Bank loans to government rise 16%, leave less for businesses
Banks’ net credit to the government increased by 16 percent year-on-year (y/y) to N14.27 trillion in January 2022 from N12.30 trillion in the corresponding period a year earlier, according to data from the Central Bank of Nigeria (CBN).
The CBN also showed that on a month-on-month basis, net credit to the government increased by seven percent from N13.32 trillion in December 2021.
“This can be attributed to the increased participation of banks in the last Treasury bills and FGN Bonds auctions,” said Ayodeji Ebo, head of retail investment at Chapel Hill Denham.
He noted that the Federal Government had allotments significantly higher than the amount offered.
The implication, according to him, is less funds for the private sector and available funds will be at a higher lending rate to the private sector.
“Additionally, this will also reduce banks’ participation in commercial papers issued by the corporates. As long as the banks have attractive and safe investment alternatives, there can’t be any rise in lending to the private sector due to the higher inherent risk,” Ebo said.
Taiwo Oyedele, head of tax and corporate advisory services at PwC, said the increase in bank credits to government, relative to the private sector, might be as a result of the expiration of tax waivers on corporate debt instruments as well as the heightened credit risks due to rising costs, liquidity challenges and margin pressures.
“If the government is crowding out the private sector, it will be difficult to sustain the current economic recovery, which is built largely on the back of private sector investment. If the trend continues, Nigeria may experience lower-than-expected GDP growth rate in 2022,” Oyedele said.
The CBN data on money and credit growth showed that total credit to the private sector increased by 15.7 percent y/y to N35.4 trillion.

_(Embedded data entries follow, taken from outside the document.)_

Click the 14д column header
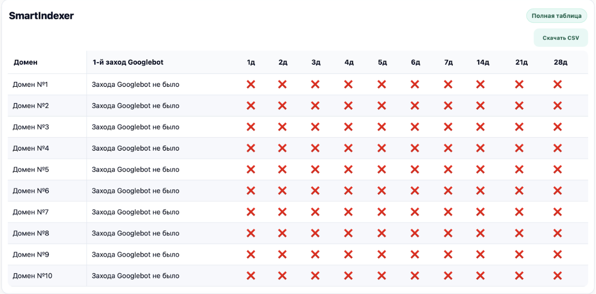This screenshot has width=596, height=294. (x=483, y=62)
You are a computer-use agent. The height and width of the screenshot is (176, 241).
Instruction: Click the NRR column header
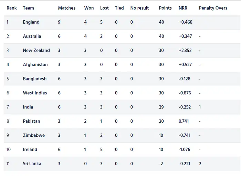(x=183, y=8)
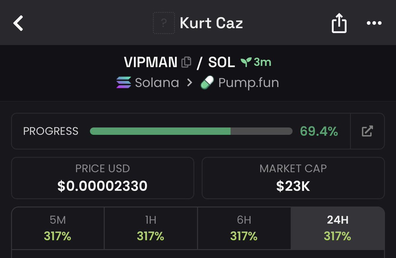Tap the Kurt Caz title
The image size is (396, 258).
point(211,23)
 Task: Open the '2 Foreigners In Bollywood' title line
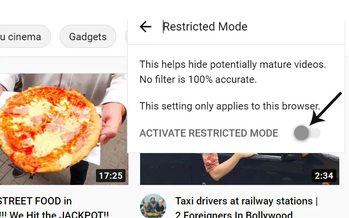[234, 215]
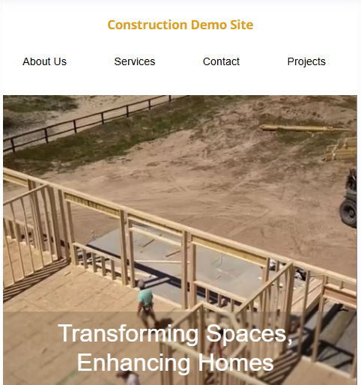Click the Construction Demo Site title

[x=181, y=25]
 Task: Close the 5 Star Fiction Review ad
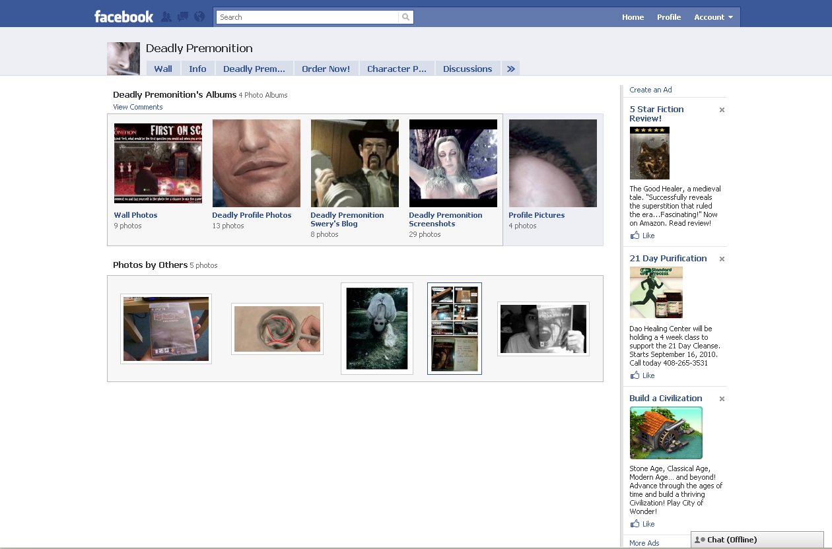722,110
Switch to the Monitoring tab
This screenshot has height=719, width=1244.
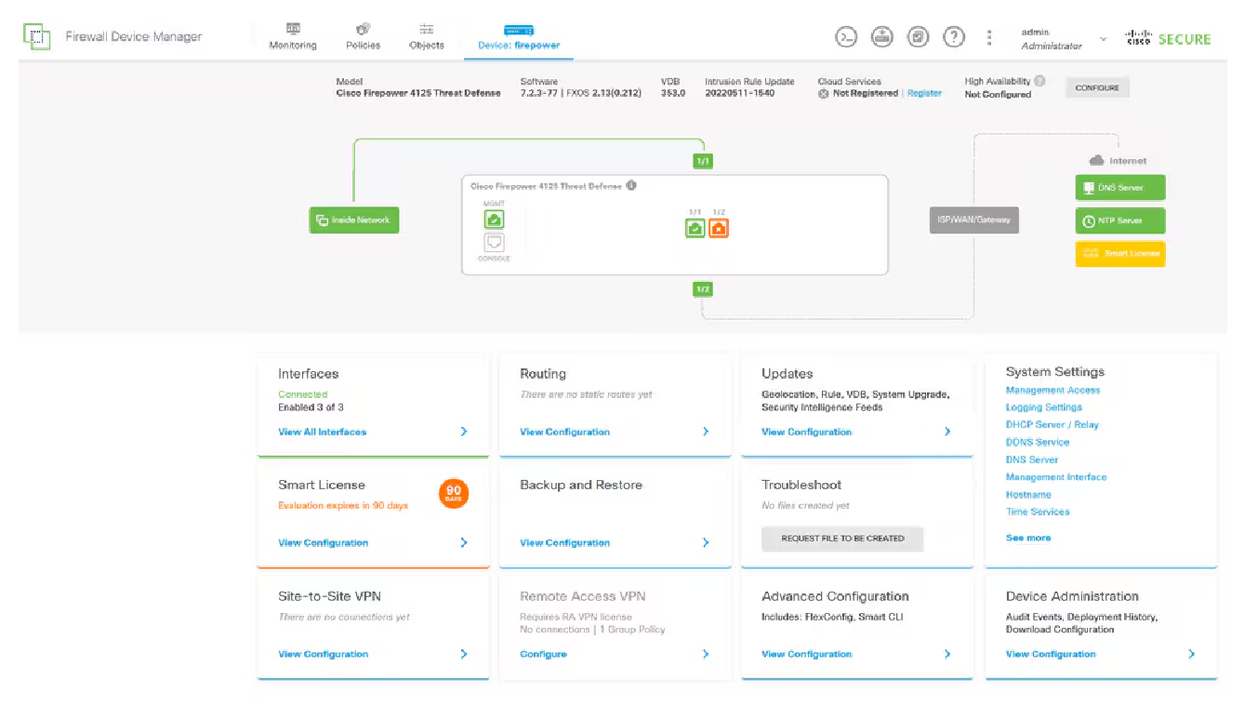pyautogui.click(x=293, y=37)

Although growth has slowed since November of last year, the double-digit growth rate is encouraging, according to FBNQuest.
A narrower measure of private-sector credit extension (PSCE) is captured in another series in the CBN’s quarterly statistical bulletin, which covers only lending by deposit money banks. It shows a total of N21.8 trillion at the end of September 2021, representing 17.8 percent y/y growth.

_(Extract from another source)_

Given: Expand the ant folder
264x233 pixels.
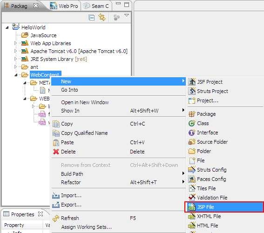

“The gap of almost N14 trillion can be partly explained by the four-month lag and increased disbursements by the CBN under its development finance initiatives,” FBNQuest said in its latest report on PSCE.
According to the report, despite the double-digit PSCE growth rate, there is still a gap in the number of people who benefit from formal financial intermediation. Nigeria’s PSCE/GDP ratio improved marginally to 20.1 percent in January from 19.8 percent a year earlier, based on FY 2021 GDP data.
In contrast, data from the World Bank for 2020 show comparable ratios of 107.9 percent, 32.0 percent, and 27.1 percent for counterparts such as South Africa, Kenya, and Egypt.
South Africa’s high percentage reflects the country’s progress in financial intermediation and the development of its banking sector. A PSCE/GDP ratio of 70 percent is considered an acceptable ratio for a well-developed financial system.
In Kenya, product offerings that arose from collaborations between mobile network operators and banks have helped to drive financial intermediation. One such product is M-Shwari, a paperless banking service provided by a commercial bank through M-Pesa that allows customers to obtain loans despite them having no prior banking history.
In Nigeria, recent partnerships between commercial banks and fintech companies have the potential to expand credit access and financial inclusion.
“This is expected to be facilitated by the CBN’s endorsement of open banking, which allows banks to integrate with fintechs and other third parties through Application Program Interfaces as the primary means of connectivity and data sharing,” analysts at FBNQuest said.